An episode of Star Trek: Voyager

He’s not the same person, but he is based on that person. He even has the same ethics in the episode, saying that patient opinions on trearment don’t matter, and almost tortures the other alien to death before the Doctor steps in and stops him and uses a more humane method.

Personally, I have a problem with Janeway forcing the issue on B’Elanna, since it would be like the government forcing me to have a treatment I morally object to. And I object to the Doctor deleting the research, but not the hologram.

I would instead suggest he just replace the research with more ethical tests and then delete it. Otherwise, just keep it locked away and only used in an emergency.

I’m finding it hard to be even slightly moved. Given the level of sophistication involved, it strains credibility that they can’t soften the presentation enough to let it be acceptable. It’s a fucking hologram - make it look and behave like Winnie the Pooh if it’ll help, assuming you even need the hologram in the first place.

Now, if there was a living breathing crew member who decades earlier had done ethically questionable but currently relevant research, then you’d have a quandary, especially if he wasn’t even slightly remorseful about his former occupation, though he was sincere in wanting to help B’ellana.

How the heck did the simulated Cardassian have any more information than the Doctor? The Doctor already has access to all of the medical data on the ship. If he doesn’t know how to treat the patient, then a hologram that looks like someone else won’t know, either.

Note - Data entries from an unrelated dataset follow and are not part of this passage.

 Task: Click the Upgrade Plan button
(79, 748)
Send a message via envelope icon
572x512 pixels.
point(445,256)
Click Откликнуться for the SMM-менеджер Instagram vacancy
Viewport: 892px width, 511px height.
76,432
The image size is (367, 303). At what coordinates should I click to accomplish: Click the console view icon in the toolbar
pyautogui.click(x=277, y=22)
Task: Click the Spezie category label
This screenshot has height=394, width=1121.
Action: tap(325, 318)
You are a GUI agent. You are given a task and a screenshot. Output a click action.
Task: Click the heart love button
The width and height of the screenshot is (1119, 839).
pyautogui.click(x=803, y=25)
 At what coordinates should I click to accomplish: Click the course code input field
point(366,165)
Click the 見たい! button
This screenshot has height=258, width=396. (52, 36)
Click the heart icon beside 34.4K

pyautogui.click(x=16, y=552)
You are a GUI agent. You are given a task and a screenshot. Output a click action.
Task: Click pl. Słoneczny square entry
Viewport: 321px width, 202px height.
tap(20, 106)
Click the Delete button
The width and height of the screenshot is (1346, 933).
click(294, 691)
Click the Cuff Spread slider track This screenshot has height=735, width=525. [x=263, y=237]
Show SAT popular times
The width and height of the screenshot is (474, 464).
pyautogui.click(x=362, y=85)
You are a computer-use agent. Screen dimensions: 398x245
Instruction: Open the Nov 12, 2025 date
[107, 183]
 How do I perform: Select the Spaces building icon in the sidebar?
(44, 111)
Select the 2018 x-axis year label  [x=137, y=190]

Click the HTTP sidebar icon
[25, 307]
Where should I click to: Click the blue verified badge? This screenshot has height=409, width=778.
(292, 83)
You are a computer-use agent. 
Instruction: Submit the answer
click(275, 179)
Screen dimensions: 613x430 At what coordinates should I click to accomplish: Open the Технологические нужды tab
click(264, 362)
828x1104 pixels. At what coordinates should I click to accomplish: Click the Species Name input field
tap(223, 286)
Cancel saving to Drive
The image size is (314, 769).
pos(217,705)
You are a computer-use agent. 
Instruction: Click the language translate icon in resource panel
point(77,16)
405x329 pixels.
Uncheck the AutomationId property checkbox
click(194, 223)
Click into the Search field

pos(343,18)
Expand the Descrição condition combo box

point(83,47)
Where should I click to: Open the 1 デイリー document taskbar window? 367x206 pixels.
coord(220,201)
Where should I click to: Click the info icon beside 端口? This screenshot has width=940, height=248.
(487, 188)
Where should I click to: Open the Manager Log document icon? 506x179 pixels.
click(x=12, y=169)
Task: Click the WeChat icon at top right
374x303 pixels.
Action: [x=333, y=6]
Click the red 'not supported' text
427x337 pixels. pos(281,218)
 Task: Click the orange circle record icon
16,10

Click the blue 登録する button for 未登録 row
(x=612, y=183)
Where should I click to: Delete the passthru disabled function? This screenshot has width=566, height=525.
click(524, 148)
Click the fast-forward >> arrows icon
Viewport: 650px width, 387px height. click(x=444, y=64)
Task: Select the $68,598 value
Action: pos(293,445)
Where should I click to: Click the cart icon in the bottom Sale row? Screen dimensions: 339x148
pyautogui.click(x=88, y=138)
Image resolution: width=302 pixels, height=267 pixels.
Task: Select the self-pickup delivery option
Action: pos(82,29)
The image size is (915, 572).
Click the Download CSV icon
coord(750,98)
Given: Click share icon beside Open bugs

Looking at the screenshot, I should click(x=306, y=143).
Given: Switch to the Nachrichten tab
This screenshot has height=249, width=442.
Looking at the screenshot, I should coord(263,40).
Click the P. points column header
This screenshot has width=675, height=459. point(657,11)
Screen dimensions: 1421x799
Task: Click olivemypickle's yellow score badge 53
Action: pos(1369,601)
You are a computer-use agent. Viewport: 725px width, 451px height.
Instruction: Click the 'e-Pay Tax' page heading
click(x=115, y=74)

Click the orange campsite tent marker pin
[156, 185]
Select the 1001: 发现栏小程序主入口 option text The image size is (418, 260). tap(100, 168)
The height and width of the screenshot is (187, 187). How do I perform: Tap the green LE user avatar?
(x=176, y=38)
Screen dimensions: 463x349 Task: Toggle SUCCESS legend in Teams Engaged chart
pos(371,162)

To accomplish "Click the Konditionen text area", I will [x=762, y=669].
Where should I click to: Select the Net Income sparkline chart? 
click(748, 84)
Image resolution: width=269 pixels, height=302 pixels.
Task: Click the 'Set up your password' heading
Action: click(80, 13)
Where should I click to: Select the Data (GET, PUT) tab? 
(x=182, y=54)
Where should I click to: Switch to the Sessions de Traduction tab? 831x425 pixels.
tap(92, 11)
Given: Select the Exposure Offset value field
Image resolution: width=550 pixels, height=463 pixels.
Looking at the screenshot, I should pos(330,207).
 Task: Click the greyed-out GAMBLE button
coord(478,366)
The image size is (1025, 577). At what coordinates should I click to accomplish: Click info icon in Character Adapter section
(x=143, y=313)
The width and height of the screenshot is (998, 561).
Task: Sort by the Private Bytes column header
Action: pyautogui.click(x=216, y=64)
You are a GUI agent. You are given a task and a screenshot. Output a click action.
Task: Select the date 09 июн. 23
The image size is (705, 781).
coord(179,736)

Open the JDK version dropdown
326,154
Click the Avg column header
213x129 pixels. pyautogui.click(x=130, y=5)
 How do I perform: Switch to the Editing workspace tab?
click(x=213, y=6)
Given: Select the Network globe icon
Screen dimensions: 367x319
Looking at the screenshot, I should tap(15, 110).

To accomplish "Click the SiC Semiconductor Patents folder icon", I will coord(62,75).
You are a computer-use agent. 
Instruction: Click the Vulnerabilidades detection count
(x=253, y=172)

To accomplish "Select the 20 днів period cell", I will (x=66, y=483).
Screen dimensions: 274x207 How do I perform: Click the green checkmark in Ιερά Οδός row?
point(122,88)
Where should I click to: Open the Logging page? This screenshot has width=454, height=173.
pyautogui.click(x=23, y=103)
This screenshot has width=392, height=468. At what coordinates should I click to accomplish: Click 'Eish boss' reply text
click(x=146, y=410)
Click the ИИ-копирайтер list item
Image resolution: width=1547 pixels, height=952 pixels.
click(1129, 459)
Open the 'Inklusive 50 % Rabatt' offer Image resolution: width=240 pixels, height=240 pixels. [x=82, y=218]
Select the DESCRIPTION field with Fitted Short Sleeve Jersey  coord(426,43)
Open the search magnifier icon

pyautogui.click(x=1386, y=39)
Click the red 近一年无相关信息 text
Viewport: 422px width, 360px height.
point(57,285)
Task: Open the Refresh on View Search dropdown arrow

To which the answer, of course, is that the holodeck doesn’t work via computers and holography; it works via calling beings from the spirit world, and crossing your fingers and hoping that it’s one of the seelie fey that answers your call. Really, every plot point ever involving the holodeck makes much more sense when you interpret it through that lens.

If the Doctor is just “photons & forcefields” one my also ask why he’d even need nurses or assistants to do basic tasks like hand him instruments instead of just remotely manipulating him (basically telekinesis).

This is my new headcanon.

Now I want to write short fic with an encounter with an alien ship, with a (completely benevolent) ship’s doctor who’s just a floating cloud of forceps, scalpels and syringes…

Star Trek badly needs a character that says “What…oh get the fuck out of here with that shit. Doc start treatment, are you shitting me?? I just dealt with this Tuvix shit last week, and now this??? Am i on the USS Kumbaya??”

Said character is contantly in the brig cause he doesn’t play by Janeways rules of respecting viewpoints and cultures.

Problem is, whenever Trek even hints at someone like that, like Ro, they just browbeat her into nothing by making her wronnnnnnnnnggg or guilty or blah blah blah.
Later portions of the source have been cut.